I want to add that I’ve never personally met a drunken sailor and have no reason to think that drunken sailors by nature are bigger spendthrifts than, say, drunken soldiers or drunken air traffic controllers or drunken accountants. But let’s go on … Goldmacher and Haberman say that nearly half of Trump’s cash was spent on fund-raising efforts that appear not to have been cost effective. Starting early also meant hiring early, and the campaign has been paying big salaries to consultants and other questionable people. They also spared no expense renting high-end office buildings. They’ve been using Air Force One for campaign traveling, which has to be reimbursed, and it ain’t cheap.* Trump blew nearly $11 million on Super Bowl ads. A record amount of legal bills have gone on the campaign tab.
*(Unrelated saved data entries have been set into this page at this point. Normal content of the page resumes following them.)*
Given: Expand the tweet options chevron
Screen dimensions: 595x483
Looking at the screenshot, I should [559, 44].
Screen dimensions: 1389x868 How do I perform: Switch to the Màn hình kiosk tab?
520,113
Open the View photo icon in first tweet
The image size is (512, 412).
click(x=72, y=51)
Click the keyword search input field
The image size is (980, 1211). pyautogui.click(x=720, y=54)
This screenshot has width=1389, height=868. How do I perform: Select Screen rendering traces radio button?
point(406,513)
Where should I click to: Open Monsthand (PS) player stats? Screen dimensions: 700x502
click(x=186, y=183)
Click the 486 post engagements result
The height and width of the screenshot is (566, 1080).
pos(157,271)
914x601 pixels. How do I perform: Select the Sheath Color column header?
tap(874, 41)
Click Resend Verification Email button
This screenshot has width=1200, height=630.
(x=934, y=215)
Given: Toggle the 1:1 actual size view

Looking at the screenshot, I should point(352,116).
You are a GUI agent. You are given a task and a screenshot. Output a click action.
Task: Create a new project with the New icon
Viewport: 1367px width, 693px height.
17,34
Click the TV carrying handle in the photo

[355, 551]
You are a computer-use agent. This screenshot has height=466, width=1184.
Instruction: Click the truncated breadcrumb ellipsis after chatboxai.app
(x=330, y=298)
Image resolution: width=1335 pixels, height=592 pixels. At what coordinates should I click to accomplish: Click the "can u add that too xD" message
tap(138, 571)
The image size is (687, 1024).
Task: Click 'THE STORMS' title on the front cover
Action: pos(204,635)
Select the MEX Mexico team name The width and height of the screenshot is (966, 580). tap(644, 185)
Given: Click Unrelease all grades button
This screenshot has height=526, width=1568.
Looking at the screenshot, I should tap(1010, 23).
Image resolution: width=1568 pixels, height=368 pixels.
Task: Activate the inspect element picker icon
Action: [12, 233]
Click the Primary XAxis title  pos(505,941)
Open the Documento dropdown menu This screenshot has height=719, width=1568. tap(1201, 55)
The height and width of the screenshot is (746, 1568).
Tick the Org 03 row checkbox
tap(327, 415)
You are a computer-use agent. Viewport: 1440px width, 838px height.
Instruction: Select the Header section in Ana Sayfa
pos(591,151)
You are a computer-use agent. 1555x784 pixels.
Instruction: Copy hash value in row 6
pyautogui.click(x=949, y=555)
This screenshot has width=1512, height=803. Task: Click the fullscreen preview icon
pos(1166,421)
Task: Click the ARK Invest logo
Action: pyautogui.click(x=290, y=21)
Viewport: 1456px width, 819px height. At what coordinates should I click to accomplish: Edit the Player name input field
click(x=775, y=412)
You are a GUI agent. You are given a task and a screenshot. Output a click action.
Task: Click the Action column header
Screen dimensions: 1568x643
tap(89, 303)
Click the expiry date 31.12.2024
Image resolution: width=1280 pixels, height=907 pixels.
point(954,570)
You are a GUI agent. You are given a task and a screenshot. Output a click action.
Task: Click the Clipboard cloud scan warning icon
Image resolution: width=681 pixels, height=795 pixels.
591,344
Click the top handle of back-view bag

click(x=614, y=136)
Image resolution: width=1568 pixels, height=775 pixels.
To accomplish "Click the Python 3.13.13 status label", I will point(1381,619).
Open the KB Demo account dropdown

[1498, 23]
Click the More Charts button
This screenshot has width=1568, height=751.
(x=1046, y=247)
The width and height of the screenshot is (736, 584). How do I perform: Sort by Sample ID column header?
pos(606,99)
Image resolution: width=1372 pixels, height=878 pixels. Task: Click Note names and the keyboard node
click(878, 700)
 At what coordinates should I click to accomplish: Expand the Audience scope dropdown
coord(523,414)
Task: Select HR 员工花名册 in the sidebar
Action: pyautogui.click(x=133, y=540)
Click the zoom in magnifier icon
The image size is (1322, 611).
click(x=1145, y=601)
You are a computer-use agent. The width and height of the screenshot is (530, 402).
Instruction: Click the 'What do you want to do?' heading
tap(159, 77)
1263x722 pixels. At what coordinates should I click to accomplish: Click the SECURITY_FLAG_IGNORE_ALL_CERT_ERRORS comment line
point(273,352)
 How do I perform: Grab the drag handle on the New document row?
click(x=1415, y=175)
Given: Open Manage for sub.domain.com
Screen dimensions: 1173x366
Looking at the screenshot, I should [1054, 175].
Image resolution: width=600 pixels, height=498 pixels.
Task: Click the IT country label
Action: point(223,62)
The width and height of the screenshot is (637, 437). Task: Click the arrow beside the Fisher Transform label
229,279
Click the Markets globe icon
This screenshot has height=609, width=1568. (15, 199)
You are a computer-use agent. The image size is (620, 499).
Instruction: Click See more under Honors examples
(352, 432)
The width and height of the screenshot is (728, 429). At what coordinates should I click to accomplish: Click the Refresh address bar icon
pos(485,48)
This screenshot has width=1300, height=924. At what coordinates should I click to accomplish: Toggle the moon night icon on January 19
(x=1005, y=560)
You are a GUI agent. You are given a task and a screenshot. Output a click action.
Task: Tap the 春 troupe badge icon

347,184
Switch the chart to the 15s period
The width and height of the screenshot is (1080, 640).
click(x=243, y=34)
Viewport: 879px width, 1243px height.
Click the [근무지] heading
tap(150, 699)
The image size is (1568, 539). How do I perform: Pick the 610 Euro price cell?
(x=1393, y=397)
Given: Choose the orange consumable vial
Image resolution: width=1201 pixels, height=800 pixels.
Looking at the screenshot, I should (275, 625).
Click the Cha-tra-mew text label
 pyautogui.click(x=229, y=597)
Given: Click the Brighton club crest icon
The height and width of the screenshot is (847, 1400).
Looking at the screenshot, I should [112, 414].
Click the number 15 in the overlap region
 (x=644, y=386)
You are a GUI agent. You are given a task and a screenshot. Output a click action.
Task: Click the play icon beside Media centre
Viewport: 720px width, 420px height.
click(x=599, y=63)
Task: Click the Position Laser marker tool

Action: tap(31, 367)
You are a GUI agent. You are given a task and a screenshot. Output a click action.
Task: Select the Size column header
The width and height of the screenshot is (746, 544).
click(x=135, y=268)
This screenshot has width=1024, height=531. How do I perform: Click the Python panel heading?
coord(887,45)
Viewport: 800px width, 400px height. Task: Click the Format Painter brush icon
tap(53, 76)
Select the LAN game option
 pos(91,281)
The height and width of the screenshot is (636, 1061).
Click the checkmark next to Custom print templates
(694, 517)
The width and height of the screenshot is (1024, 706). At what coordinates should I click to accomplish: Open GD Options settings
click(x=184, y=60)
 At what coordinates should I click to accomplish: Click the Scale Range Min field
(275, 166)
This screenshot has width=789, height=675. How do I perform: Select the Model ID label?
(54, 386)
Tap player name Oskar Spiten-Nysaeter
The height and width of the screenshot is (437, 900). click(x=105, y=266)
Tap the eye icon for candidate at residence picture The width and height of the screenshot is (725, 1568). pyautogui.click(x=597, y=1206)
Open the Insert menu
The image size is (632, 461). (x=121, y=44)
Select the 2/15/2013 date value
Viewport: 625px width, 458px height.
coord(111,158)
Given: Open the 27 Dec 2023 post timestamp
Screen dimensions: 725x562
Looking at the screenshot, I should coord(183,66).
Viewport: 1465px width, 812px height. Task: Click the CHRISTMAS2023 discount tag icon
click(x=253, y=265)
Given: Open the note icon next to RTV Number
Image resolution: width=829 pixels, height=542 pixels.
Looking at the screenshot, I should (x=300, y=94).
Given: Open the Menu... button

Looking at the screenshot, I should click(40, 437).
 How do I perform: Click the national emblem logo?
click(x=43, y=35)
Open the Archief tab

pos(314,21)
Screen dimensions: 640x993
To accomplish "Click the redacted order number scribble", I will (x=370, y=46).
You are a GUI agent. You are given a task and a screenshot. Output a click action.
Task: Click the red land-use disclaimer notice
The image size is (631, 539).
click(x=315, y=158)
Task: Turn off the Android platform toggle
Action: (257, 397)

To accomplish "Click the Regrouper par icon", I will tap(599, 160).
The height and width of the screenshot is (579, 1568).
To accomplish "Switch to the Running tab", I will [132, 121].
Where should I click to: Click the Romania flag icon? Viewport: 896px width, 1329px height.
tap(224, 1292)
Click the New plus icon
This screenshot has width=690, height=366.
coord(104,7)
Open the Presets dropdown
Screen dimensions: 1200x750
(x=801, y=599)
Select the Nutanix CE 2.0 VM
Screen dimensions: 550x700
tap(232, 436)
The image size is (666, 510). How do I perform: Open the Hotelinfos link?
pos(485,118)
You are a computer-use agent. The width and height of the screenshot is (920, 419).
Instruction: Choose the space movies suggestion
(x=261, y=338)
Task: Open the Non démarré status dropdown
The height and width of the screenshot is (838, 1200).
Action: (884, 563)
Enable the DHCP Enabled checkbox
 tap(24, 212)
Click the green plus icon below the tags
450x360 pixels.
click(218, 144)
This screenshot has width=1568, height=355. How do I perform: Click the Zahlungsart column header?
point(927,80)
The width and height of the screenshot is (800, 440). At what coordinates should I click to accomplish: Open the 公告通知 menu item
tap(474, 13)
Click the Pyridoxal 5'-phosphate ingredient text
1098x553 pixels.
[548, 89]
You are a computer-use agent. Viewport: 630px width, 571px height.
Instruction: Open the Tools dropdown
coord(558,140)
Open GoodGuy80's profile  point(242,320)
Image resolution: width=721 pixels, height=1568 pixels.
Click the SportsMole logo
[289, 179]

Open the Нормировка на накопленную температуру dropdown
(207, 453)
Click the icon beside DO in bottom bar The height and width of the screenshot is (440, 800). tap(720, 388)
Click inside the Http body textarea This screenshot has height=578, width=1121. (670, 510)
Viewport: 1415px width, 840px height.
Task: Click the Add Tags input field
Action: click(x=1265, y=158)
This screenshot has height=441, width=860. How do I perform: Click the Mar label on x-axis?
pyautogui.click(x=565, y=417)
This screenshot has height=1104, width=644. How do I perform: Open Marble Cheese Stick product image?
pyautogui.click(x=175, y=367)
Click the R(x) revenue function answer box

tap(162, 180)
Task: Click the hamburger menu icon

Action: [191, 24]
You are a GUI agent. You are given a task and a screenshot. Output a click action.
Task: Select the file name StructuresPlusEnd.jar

And at least $4 million has been paid to the Trump family business for hosting lavish donor restreats.

(*Trump seems not to have learned the time-honored trick of tacking a campaign event onto a trip for real presidential business, to save his campaign the money. But since Trump never seems to do real presidential business …)

And, do not forget all the Republican donor money spent on preparations for the convention(s) in Charlotte and Jacksonville, money that was more or less flushed down the toilet. The Democrats avoided that mistake by committing to a virtual convention many weeks sooner.

See also David Graham, Trump Is Running His Campaign Like He Ran His Businesses, at The Atlantic and Nancy LeTourneau, Why No One Should Ever Trust Trump With Their Money at Washington Monthly.

And then there are the campaign messages. Trump’s big appeal is that he’s an asshole the law and order candidate. A significant percentage of likely voters trust Biden over Trump to restore calm and order to the nation.  Biden is seriously addressing the pandemic, which many experts warn is likely to get worse as the weather gets colder. Many schools that opened are closing already. The official death toll is now at 194,624. The good news is that the daily numbers of new cases and deaths are down a bit from what they were in August, possibly because more people are catching on that the pandemic is not a hoax. Here in Gooberland I’m seeing more people wearing masks.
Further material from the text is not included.